>> begin SELECTED EXTRACT
OpinionAlan Bean  |  February 26, 2015

President Obama’s comments at the annual prayer breakfast sparked a tsunami of protest from conservative politicians and opinion leaders, but it’s not clear why.  The president’s remarks were measured and carefully calibrated to the point of being banal.  But two weeks after the speech, Rudy Giuliani is using Obama’s remarks as evidence that the president “doesn’t love America.”

Bobby Jindal, the increasingly cantankerous governor of Louisiana, was so thrilled with Giuliani’s tirade that he called the former New York mayor to congratulate him.

Mike Huckabee spoke for many when he claimed that Obama favors Islam over both Christianity and Judaism.

Here’s the sound bite that really bothers conservative Christians:

Lest we get on our high horse and think this is unique to some other place, remember that during the Crusades and the Inquisition, people committed terrible deeds in the name of Christ. In our home country, slavery and Jim Crow all too often was justified in the name of Christ.

His critics maintain that Obama was creating a moral equivalence between contemporary Christians and the ISIS thugs who burned a Jordanian pilot to death.  Christians may have done some bad stuff back in the day, the argument goes, but that was before the Protestant Reformation when a lot of bad stuff was going down.

The reference to slavery and Jim Crow really got folks riled.  “He also brought in Jim Crow laws,” Huckabee said, “as if it was Christians who were responsible for racism in America.”

Well, actually, Christians were responsible for just about all the evil perpetrated by American citizens over the centuries.  Historically, the vast majority of American decision makers have been practicing Christians.  There is a good reason why southern evangelicalism focuses so intently on personal sanctity and the afterlife while ignoring the social relevance of the gospel.  The southern “gospel” was designed to make Christianity compatible with racial oppression.  Once you have signed off on slavery, how much gospel have you still got?
>> end SELECTED EXTRACT
OBJECTIVE: In the opinion piece on reactions to Obama's prayer breakfast remarks, who called Rudy Giuliani to congratulate him?
>> begin DATA BLOCK
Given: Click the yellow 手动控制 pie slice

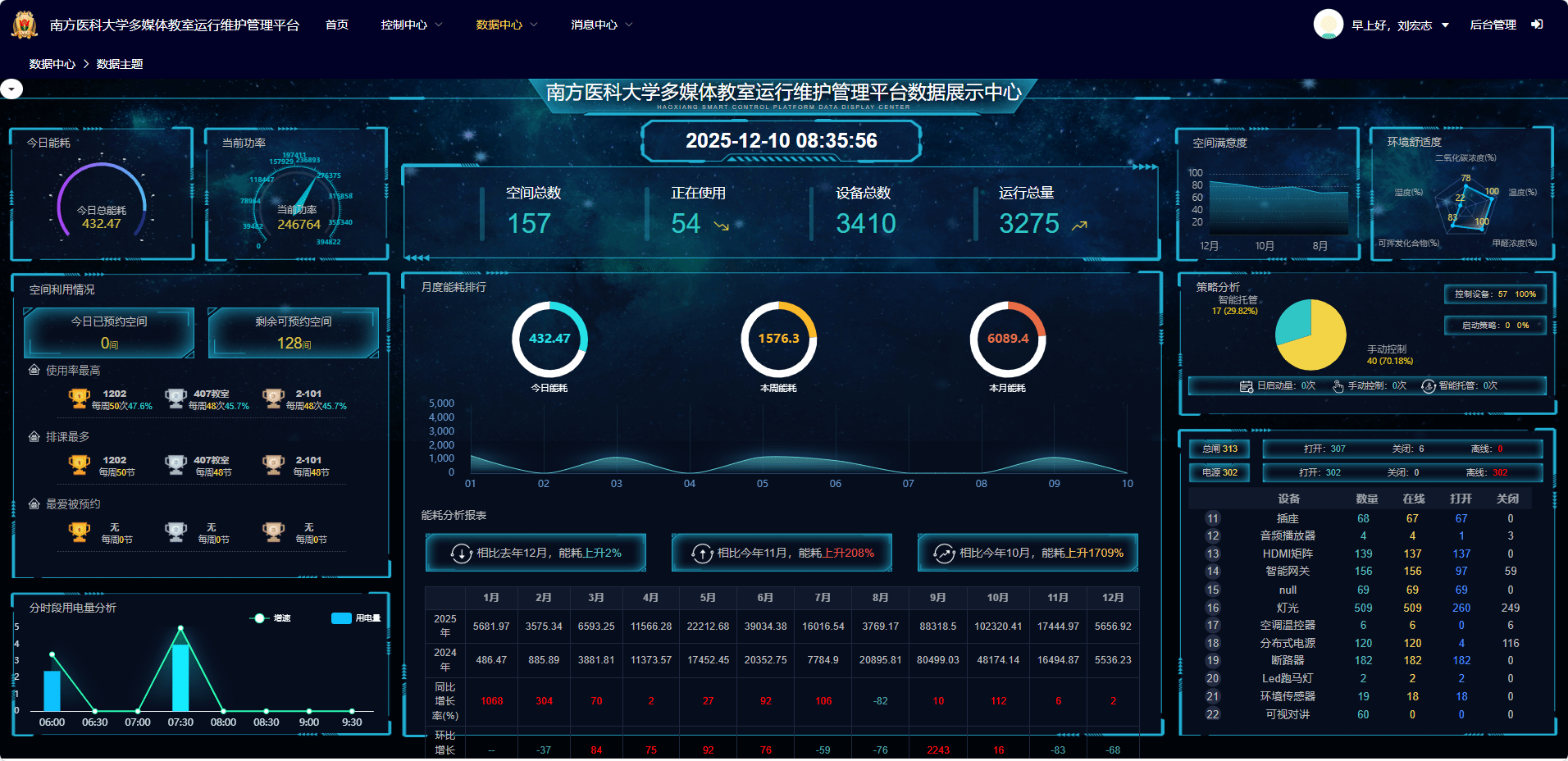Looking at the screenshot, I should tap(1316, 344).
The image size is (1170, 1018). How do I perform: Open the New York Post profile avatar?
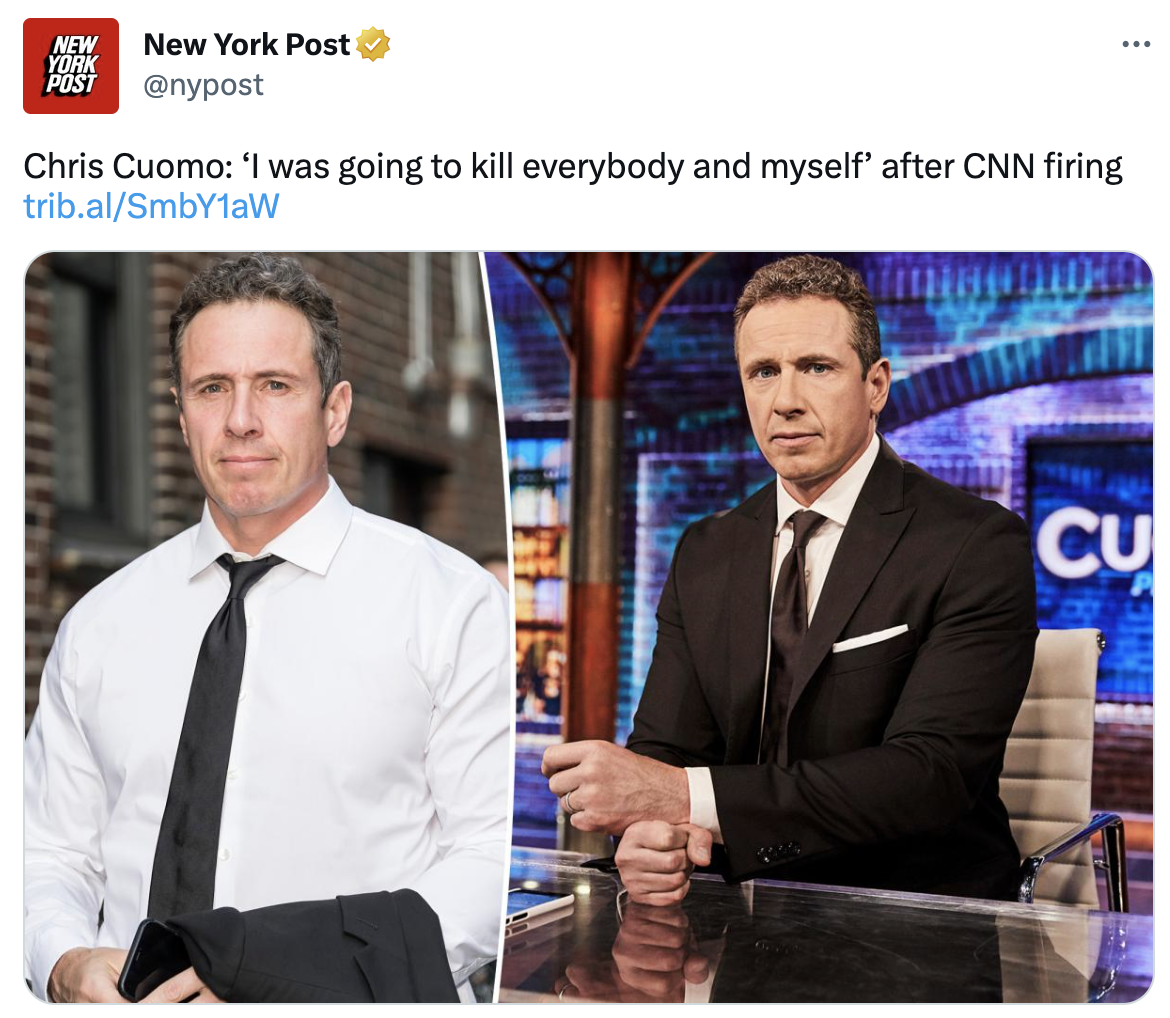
>> end DATA BLOCK
REPLY: Bobby Jindal, the governor of Louisiana.